Even after California shaved $13 billion off its deficit by slashing Community College, CSU and UC budgets, as well as services for the poor, elderly and disabled, the state is still $12 billion in the hole and is now threatening to cut K-12 education by $4 billion and fire up to 20,000 more teachers. In response, the California Teachers Association’s (CTA) State Council has declared a “State of Emergency” for the week of May 9-13, approving a series of actions including a limited one-week sit-in at the state Capitol, in Sacramento, and local rallies in various cities. Their short-term goal is to pressure lawmakers to approve tax extensions to protect schools, colleges, and essential public services from further cuts, while their long-term goal is to implement a “fair” tax structure that ensures “stable” education funding.
While some delegates proposed increasing taxes on the rich and corporations during the planning stages, neither the rich nor corporations are mentioned in the union’s literature for the May actions. Furthermore, their nebulous long-term goal of tax “fairness” is not even being promoted as a goal of the May actions. Even if it was, a week of sit-ins and rallies would not be sufficient to force legislators to increase taxes on anyone, especially not the rich (and themselves). On the other hand, while the short-term objective stands a better chance of succeeding, it is a terrible goal, as the tax extensions are regressive and will force poor and working class people to bail out the state, while letting the rich off the hook. Ironically, around the same time that the CTA came out with their State of Emergency plan, the CFT released a poll showing that 52% of California voters blamed the rich and corporations for the budget crisis (while only 32% blamed public employee compensation), suggesting the time is right for going after the wealthy.
Making those who have so little pay even more in taxes is cruel and stupid, especially considering that poverty is the number one cause of poor academic achievement (see here, here and here), and especially considering that millionaires and billionaires can afford to pay a little more without suffering a decline in their living standards. Furthermore, even if the tax extensions pass it will merely be a bandage over a gushing wound. They will not recoup the $18 billion that has been slashed from K-12 education over the past three years, nor will they prevent continuing huge budget deficits in the future.
If the CTA really wants to protect teachers’ interests and help improve academic achievement, they need to demand increased progressive taxes, with the wealthy paying most or all of the increase. Furthermore, anything short of a state-wide work stoppage is unlikely to make lawmakers feel any need to change their stance. A rich guy who spends his life insulated from (and exacerbating) poverty will not be swayed by signs and chanting.

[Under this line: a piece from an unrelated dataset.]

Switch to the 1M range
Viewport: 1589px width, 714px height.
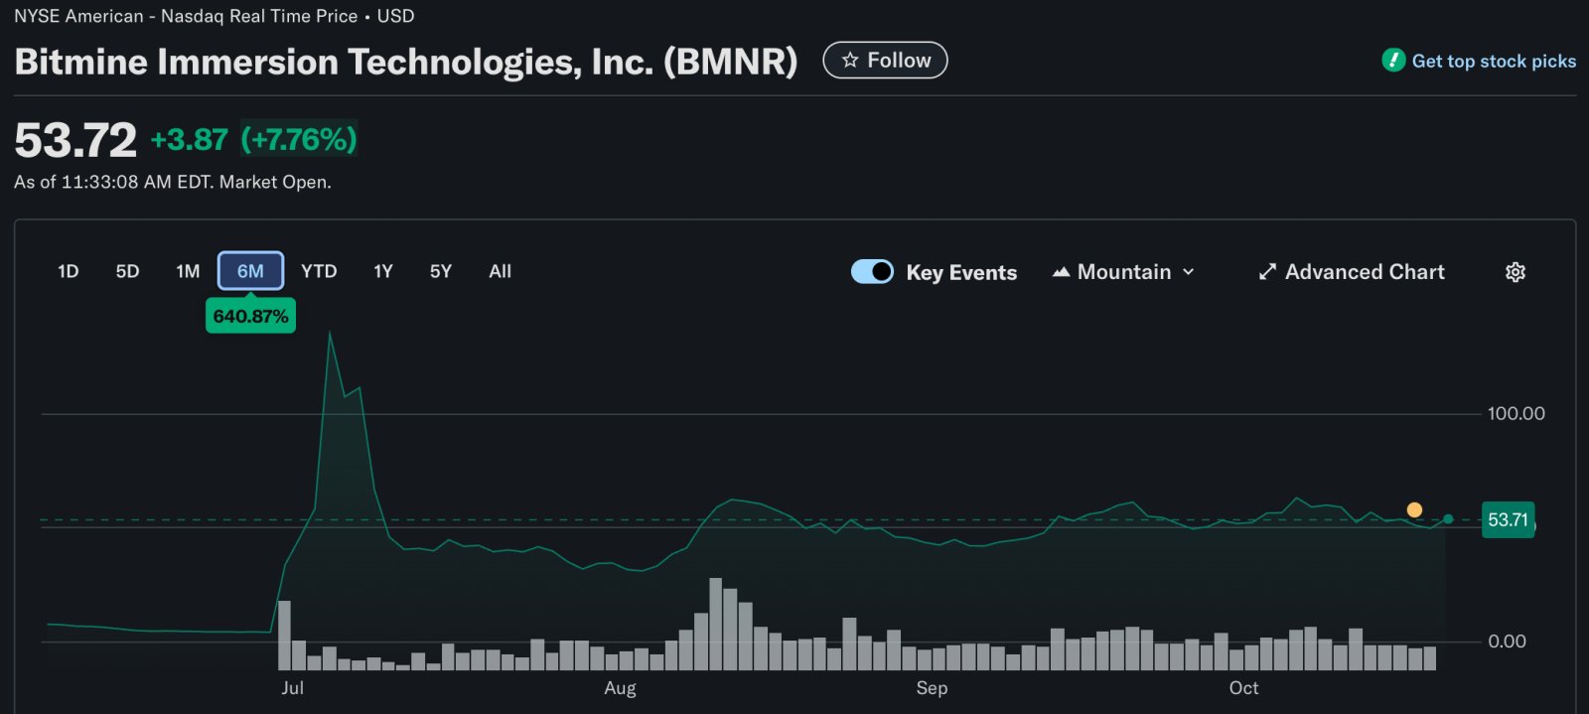pyautogui.click(x=188, y=271)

Despite these criticisms, these baby steps by the union could be seen as a hopeful sign. The fact that they have even started talking about the greed of the wealthy is a positive change for an organization that has spent most of its existence bending over backward to comply with the demands of the ruling elite. On a more practical level, the May actions are an opportunity for students, teachers and public sector workers to take the lead and, instead of accepting the CTA’s weak demand to impose regressive tax increases on themselves, reset the agenda and demand the rich bail themselves out. At the very least, it is an opportunity to change the terms of the debate and radicalize participants.